▶ **Task A**
Please judge whether each statement agrees with the passage on matrix rings, answering yes or no and quoting the deciding words of the passage: (i) bulk amorphous alloys resist corrosion; (ii) a molded plastic tip keeps a sharp edge throughout use; (iii) a bulk amorphous alloy ring may be over-molded with a softer material.
▶ **Task B**
Resume the passage on matrix rings at the point where it stops, writing on from its last sentence.

▶ **Selected passage**

═══

Bulk amorphous alloys have a very high surface harness and are resistant to corrosion, which properties make bulk amorphous alloys better suited to dental use than the standard materials used in matrix rings, because matrix rings are subject to a variety of highly corrosive materials and undergo demanding sterilization and cleaning processes. It is believed that bulk amorphous alloys can withstand these processes while maintaining their form, fit, and function better than standard materials.

This is in part because bulk amorphous alloys are able to be manufactured in a net-shape process to create very thin, detailed features in a single step. This allows for matrix rings that have small features for retention, location, or separation, which are stronger, more durable, and more effective. It may also be used to create very thin, strong walls that decrease the overall size of the ring and improve visibility in the working area. If desired, it may be produced such that it does not have the sharp edges or rough surface that may be created in other metal processes such as casting, stamping, or machining.

Consequently, matrix ring 510 may be manufactured to provide sharp, clean edges to be produced in a single, net-shape process when desired. For example, matrix ring 510 may be formed with an anatomically contoured retentive edge 511 (FIG. 9) on each tip (and further on both sides of the tip) that is designed into a bulk amorphous alloy matrix ring tip. Using standard (prior art) materials, creating these features would either require a molded plastic tip, whose edge would go dull over the course of use, or a secondary machining operation on a hard metal tip, which could be a prohibitively expensive manufacturing process. Further, a bulk amorphous alloy ring may be over-molded with a softer material to create other desirable features (such as a soft, adaptable face).

═══

▶ **Entries shown**
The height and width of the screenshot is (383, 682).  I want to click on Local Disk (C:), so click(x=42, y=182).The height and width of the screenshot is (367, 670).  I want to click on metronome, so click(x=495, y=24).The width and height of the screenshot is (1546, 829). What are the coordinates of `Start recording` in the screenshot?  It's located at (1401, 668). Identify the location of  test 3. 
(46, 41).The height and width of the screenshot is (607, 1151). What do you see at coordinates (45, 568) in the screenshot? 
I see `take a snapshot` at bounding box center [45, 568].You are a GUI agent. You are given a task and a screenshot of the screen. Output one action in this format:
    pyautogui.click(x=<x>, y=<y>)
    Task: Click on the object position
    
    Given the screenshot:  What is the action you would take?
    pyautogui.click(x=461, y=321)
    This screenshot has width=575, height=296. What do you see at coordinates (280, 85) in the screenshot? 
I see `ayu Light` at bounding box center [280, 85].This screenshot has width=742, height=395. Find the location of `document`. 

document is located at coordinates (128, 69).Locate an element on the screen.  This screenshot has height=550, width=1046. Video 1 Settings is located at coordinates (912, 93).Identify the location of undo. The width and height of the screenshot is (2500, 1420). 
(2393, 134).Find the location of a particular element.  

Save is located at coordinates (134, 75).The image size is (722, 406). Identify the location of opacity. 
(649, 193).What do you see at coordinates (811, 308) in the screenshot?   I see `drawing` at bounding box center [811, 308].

═══

▶ **Exercise answer A**
(i) Yes: "are resistant to corrosion"
(ii) No: "a molded plastic tip, whose edge would go dull over the course of use"
(iii) Yes: "a bulk amorphous alloy ring may be over-molded with a softer material"

▶ **Exercise answer B**
In addition, with the amorphous alloy construction, matrix ring 510 has been found to exhibit significantly enhanced performance. For example, the matrix ring shown in the attached figures has been found to exhibit the same strength after being opened to 10 MM (distance between the tips) and allowed to come back to its natural condition. Further, the matrix ring was opened to 10 MM between for 100 cycles, 200 cycles, 300 cycles, 400 cycles, and 500 cycles and the strength after each of these the cycles were the same-ideal for separating the teeth interproximally. Additionally the distance between the tips (permanent set-terminology for springs) did not measurably change from the initial 100 cycles through 200, 300, 400, and the 500 cycles. Thus when made of an amorphous alloy, the matrix ring can last hundreds of cycles while maintaining its initial strength and no permanent set.

Bulk amorphous alloys can be produced in net-shape processes, similar to casting or molding. They may also be machined, unlike some plastics, or maybe cast with integrated features that provide a mechanical lock to the soft-face once over-molded. These features may be, but are not limited to: thru-holes, key-hole or dove-tail slots, or textured surface.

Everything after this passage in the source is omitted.